Full link: http://pennpirg.org/PA.asp?id2=22817

In Illinois, payday loans stores and similar businesses are perfectly legal, and can charge whatever interest rate they like.

From http://www.dcba.org/brief/julissue/2005/northern0705.htm:

"Although “payday loans” are exempt from Illinois’ criminal usury laws, “payday loan” lenders must abide by the regulations of another Illinois’ law, the Consumer Installment Loan Act. This act requires all businesses that make loans for under $25,000 to obtain a license from the Illinois Department of Financial Institutions, if the business is charging an interest rate that is higher than what would normally be allowed if the business did not have such a license. The Consumer Installment Loan Act essentially can be applied to all small loan lenders who wish to make loans at a rate greater than the state’s usury rate (currently 25%).

Lenders who do receive a license under this Act are allowed to charge any interest rate on the short term loan, so long as the borrower agrees to such a rate. In exchange for the ability to charge a higher interest rate, the lender must agree to disclose the interest rate to the buyer as an annual percentage rate (APR), and the loan must be repaid within 15 years and 1 month. The lender is also not allowed to loan the borrower more than $40,000 of these short-term loans at any one time.

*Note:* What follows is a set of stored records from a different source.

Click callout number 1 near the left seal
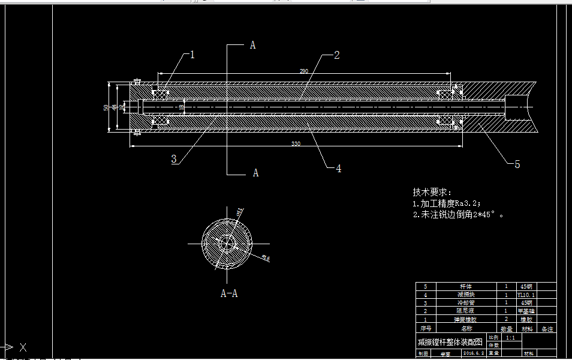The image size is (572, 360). (192, 55)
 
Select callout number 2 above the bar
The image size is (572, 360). (336, 55)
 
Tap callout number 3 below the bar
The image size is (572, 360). (174, 159)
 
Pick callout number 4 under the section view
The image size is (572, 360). (338, 169)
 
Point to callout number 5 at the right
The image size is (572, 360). (517, 164)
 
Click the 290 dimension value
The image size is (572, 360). (304, 71)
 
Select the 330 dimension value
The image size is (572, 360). (296, 144)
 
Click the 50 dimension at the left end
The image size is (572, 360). (106, 107)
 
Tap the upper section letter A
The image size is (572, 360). (252, 46)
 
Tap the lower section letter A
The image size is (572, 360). (255, 173)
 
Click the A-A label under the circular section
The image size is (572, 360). (229, 293)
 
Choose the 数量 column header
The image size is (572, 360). (506, 329)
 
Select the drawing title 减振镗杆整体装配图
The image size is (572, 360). (450, 342)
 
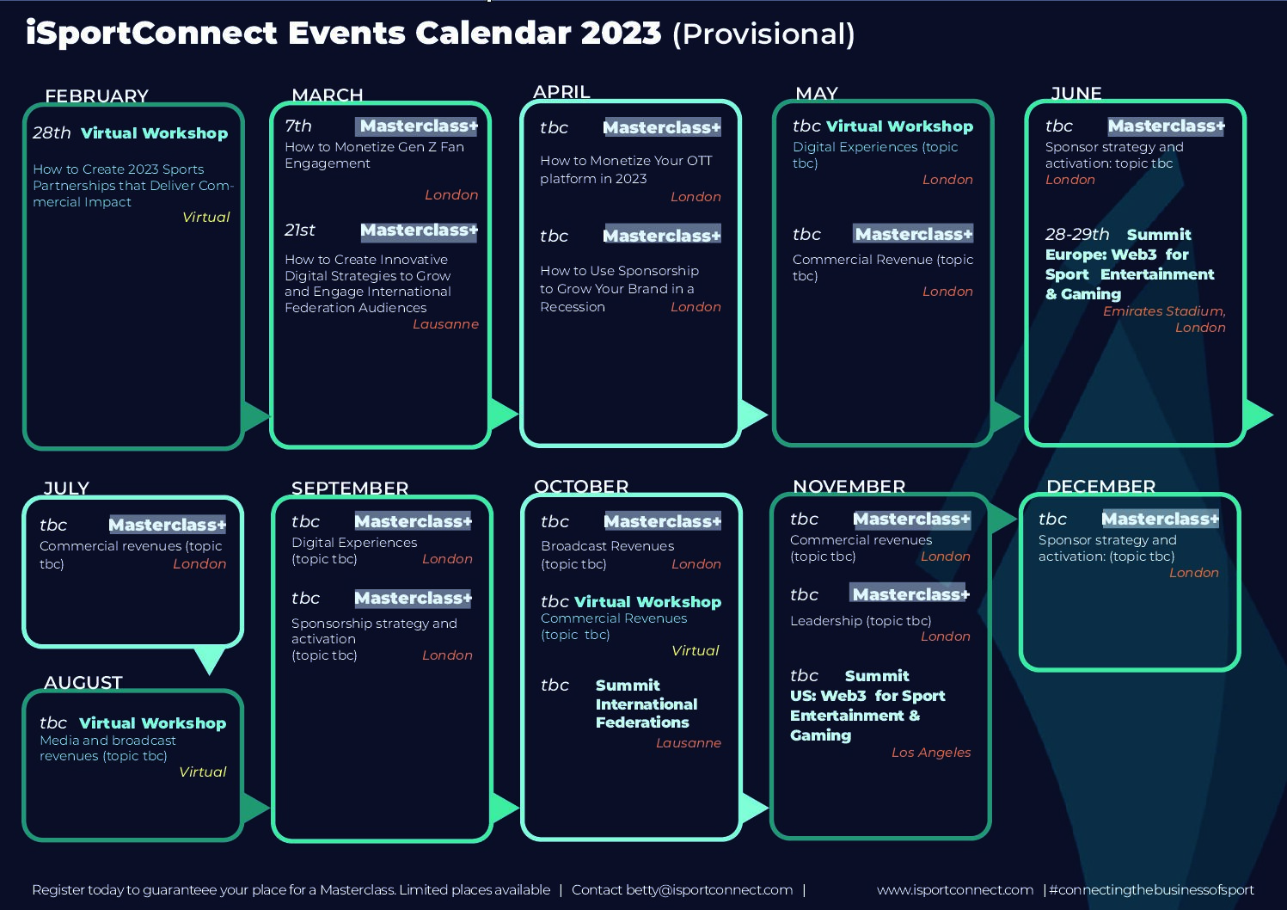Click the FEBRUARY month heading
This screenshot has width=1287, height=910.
96,95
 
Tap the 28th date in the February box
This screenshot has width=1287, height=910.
52,132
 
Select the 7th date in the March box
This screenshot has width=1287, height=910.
298,126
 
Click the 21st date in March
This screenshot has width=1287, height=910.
300,230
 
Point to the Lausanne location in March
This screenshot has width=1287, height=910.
445,324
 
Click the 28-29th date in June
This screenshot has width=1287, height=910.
1077,235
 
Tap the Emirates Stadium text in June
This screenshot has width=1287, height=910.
1164,311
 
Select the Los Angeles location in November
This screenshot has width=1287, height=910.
931,753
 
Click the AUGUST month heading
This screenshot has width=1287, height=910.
83,682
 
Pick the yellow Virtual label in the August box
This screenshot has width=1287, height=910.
202,772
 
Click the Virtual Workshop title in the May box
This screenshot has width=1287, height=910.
899,126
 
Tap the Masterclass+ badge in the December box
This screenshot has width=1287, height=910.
1160,520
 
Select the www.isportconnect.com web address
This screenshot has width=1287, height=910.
955,890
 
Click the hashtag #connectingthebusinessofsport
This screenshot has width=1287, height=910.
1151,890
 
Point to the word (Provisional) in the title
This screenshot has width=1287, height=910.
763,34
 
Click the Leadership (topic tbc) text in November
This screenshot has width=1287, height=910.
861,621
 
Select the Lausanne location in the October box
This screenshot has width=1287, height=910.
689,743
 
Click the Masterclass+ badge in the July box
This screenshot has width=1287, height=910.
167,525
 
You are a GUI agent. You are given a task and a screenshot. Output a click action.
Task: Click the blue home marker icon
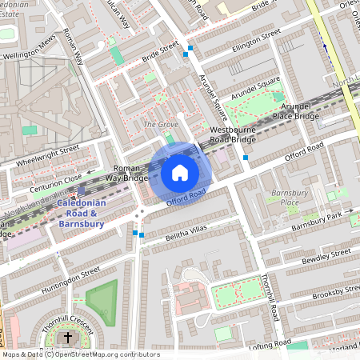point(180,173)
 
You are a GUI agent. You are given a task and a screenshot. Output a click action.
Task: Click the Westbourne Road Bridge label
point(232,134)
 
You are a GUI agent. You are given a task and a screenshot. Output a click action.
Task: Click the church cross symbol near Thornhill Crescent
point(67,339)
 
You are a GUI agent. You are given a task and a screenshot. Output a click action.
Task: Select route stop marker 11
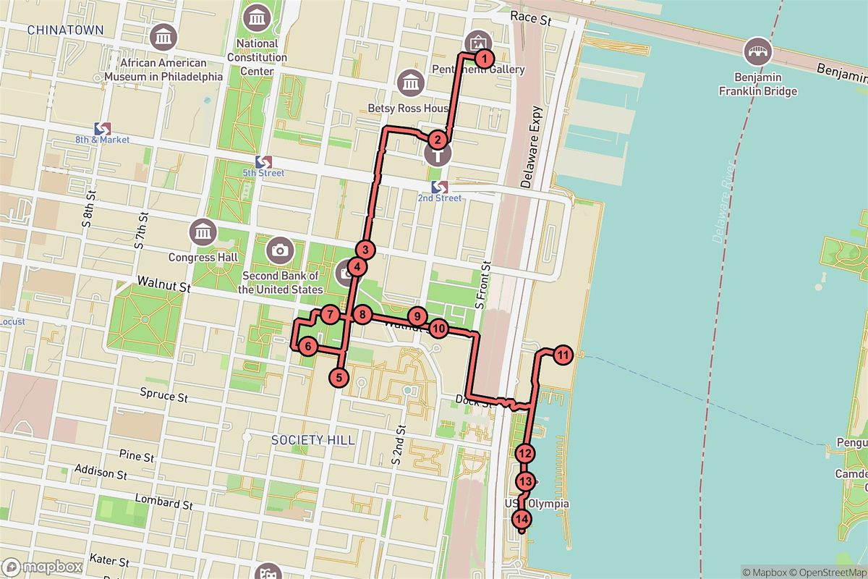(x=563, y=355)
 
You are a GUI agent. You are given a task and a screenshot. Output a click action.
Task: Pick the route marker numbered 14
(x=522, y=519)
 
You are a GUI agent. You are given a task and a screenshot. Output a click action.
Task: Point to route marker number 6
(x=307, y=347)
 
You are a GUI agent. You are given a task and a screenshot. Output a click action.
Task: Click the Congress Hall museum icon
(x=202, y=233)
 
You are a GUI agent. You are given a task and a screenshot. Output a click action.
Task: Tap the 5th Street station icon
(x=263, y=161)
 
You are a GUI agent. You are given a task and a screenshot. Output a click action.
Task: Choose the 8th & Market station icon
(x=102, y=127)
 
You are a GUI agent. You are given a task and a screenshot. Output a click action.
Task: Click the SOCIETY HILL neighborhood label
(x=313, y=440)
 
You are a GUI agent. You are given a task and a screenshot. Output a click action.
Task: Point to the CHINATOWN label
(x=65, y=30)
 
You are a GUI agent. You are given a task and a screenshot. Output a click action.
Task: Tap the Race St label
(x=530, y=18)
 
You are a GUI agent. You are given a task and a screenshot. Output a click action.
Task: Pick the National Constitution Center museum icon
(x=257, y=17)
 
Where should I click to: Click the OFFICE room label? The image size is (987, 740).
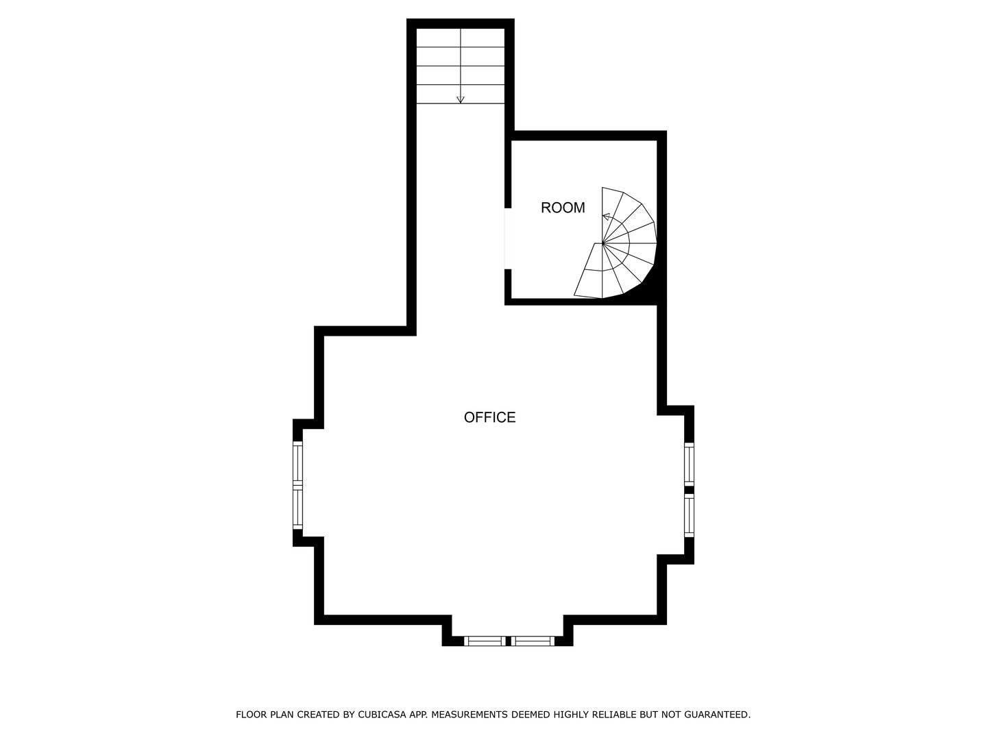click(x=489, y=417)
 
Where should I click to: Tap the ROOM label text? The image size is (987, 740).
click(x=563, y=208)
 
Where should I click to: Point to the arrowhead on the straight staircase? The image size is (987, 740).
click(x=461, y=100)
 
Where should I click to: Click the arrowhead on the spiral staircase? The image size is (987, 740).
click(x=605, y=217)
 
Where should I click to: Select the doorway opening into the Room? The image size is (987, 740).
click(x=508, y=238)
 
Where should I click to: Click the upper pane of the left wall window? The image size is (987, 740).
click(x=297, y=464)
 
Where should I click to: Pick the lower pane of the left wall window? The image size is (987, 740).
click(x=297, y=508)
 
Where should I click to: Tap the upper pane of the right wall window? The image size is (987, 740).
click(x=689, y=465)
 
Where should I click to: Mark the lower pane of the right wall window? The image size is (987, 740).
click(x=689, y=515)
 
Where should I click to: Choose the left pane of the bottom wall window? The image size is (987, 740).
click(x=485, y=641)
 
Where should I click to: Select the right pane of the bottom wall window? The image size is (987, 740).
click(x=533, y=641)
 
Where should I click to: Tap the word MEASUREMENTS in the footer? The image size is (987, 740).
click(x=469, y=715)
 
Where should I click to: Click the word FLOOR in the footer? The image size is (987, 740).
click(x=251, y=715)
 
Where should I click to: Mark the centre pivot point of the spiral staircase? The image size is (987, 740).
click(x=602, y=243)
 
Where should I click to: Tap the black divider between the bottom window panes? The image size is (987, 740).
click(x=509, y=641)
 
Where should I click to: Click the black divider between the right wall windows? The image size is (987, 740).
click(x=689, y=489)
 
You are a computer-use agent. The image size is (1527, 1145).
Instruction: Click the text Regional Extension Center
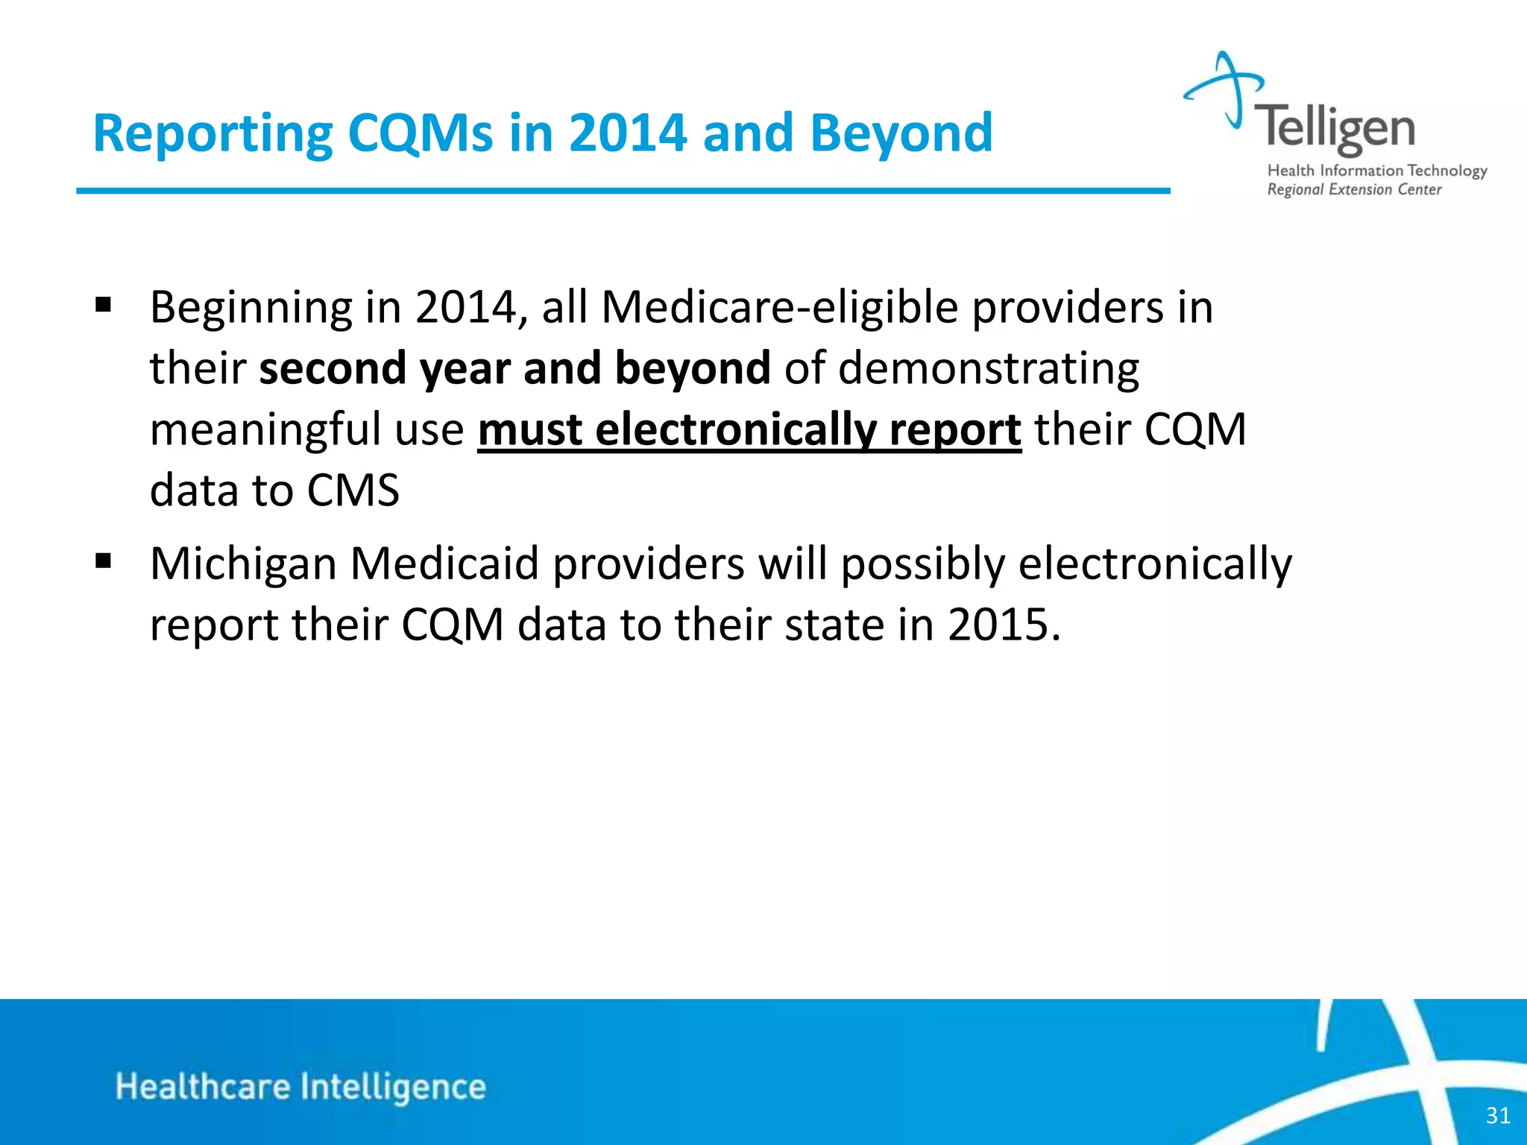pos(1354,190)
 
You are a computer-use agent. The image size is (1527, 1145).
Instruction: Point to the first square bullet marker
pos(104,305)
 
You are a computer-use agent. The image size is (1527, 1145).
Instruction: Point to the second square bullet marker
pos(104,561)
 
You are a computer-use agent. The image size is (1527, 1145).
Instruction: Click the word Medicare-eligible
pos(779,307)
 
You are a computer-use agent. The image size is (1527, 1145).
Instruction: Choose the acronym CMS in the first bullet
pos(353,491)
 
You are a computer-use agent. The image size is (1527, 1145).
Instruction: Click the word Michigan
pos(243,564)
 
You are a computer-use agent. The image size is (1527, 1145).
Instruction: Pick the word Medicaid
pos(444,564)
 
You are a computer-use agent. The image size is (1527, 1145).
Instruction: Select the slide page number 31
pos(1498,1115)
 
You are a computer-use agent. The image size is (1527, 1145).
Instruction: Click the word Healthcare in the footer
pos(203,1087)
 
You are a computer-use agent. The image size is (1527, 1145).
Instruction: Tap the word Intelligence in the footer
pos(393,1087)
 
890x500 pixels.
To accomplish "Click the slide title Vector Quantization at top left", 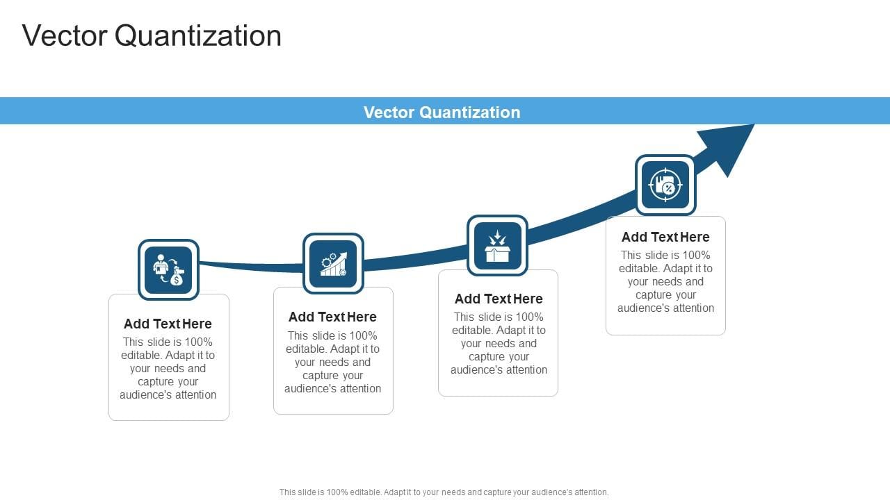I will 152,36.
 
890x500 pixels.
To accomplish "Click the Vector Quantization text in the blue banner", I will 442,112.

The Illinois Department of Financial Institutions Regulations is authorized under the Consumer Installment Loan Act to make further rules and regulations concerning short-term loans, such as “payday loans.” The current regulations from the department limit the amount that may be borrowed in each loan, and the number of times a consumer is able to “rollover” or refinance a short-term “payday loan.” Currently, the regulations provide that a short-term loan that is not title-secured cannot exceed $400 per loan; short-term loans that are secured through a title can be made up to $2,000.15 A borrower may also refinance these short-term payday loans up to two times, provided that the borrower pays at least 20% of the loan’s outstanding balance. When the borrower is entering into a new loan contract (not just refinancing or “rolling over” current debt), the borrower must wait at least 15 days after the end of the existing loan contract before he or she enters into the new loan. Because of the dangers these high interest rate loans may pose for consumers, the regulations also require lenders to provide borrowers with pamphlets that describe the borrower’s rights and responsibilities, and the availability of debt management services.

Claims of violations under the Consumer Installment Loan Act may be brought as a private civil action or by Illinois’ Director of the Department of Financial Institutions."

******

There may be also a public policy defense to these exorbitant interest rates and penalties, but I have not yet seen any case law on it - not to say that the case law doesn't exist.

Bottom line: payday loan stores can get away with charging whatever interest rate they want in Illinois as long as the store is licensed, the loan is supposed to be repaid in 15 years and 1 month, and the borrower agrees to the interest rate.